Chevron’s 4Q: Don’t Panic, Next Year Will Be Better
To its credit, at least Chevron (NYSE:CVX) tried to take the bite out of its year-end results ahead of time. The oil and gas super major, the eleventh largest company in the world, reported in an interim update at the beginning of January telling investors that net liquids production fell in the fourth-quarter, and along with it, that earnings likely suffered.
On Friday, Chevron followed through, reporting fourth-quarter and full-year results that were pretty much exactly as bad as analysts expected. Fourth-quarter earnings fell 32 percent on the year to $4.9 billion, or $2.57 per diluted share, matching the mean analyst estimate — full-year earnings fell 18 percent to $21.4 billion, or $11.09 per diluted share, below the mean analyst estimate of $11.21 per share. Fourth-quarter sales and other operating revenues fell 3.6 percent to $54 billion — full-year revenues fell 4.5 percent to $220.16 billion, both lighter than the mean analyst estimate.
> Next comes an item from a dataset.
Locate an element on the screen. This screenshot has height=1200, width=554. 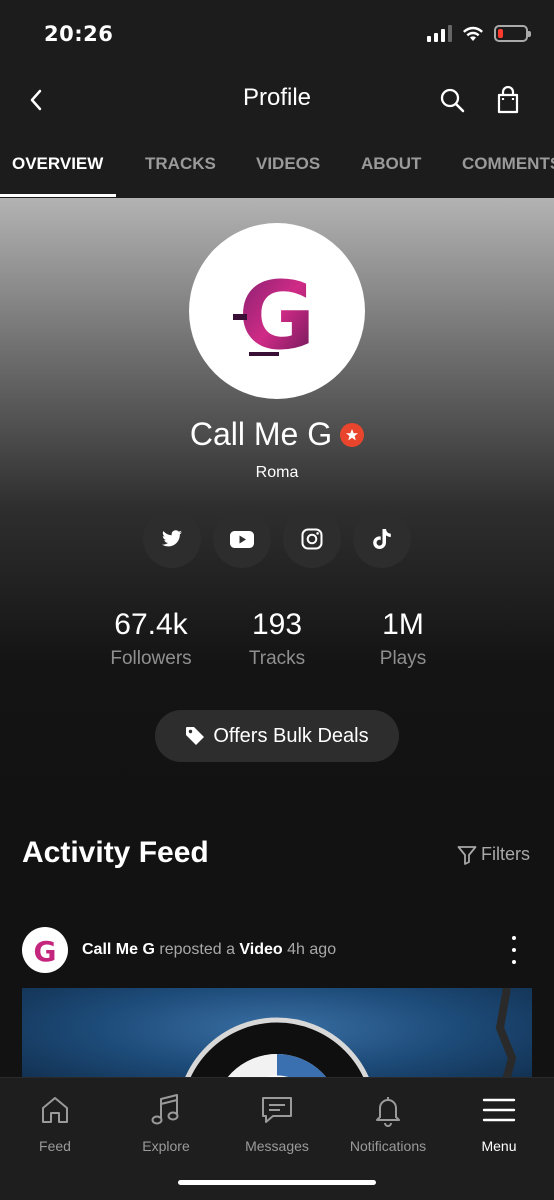
stat-value: 67.4k is located at coordinates (151, 624).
“Global crude oil prices and refining margins were generally lower in 2013 than 2012,” commented Chair and CEO John Watson in the earnings report. “These conditions, as well as lower gains on asset sales and higher expenses, resulted in lower earnings.” Chevron reported an average U.S. sale price per barrel of crude oil and natural gas liquids of $90 in the fourth-quarter, down from $91 in the year-ago period — in the international market, a barrel of crude oil and natural gas liquids fetched $101, up from $100 in the year-ago period.
U.S. net oil-equivellant production fell 4 percent on the year to 650,000 barrels per day as production in the Marcellus Shale and Delaware Basin failed to totally offset “normal field declines” elsewhere. International net oil-equivellant production fell 3 percent to 1.93 million bpd, also due to normal field declines that outpaced production ramp-ups.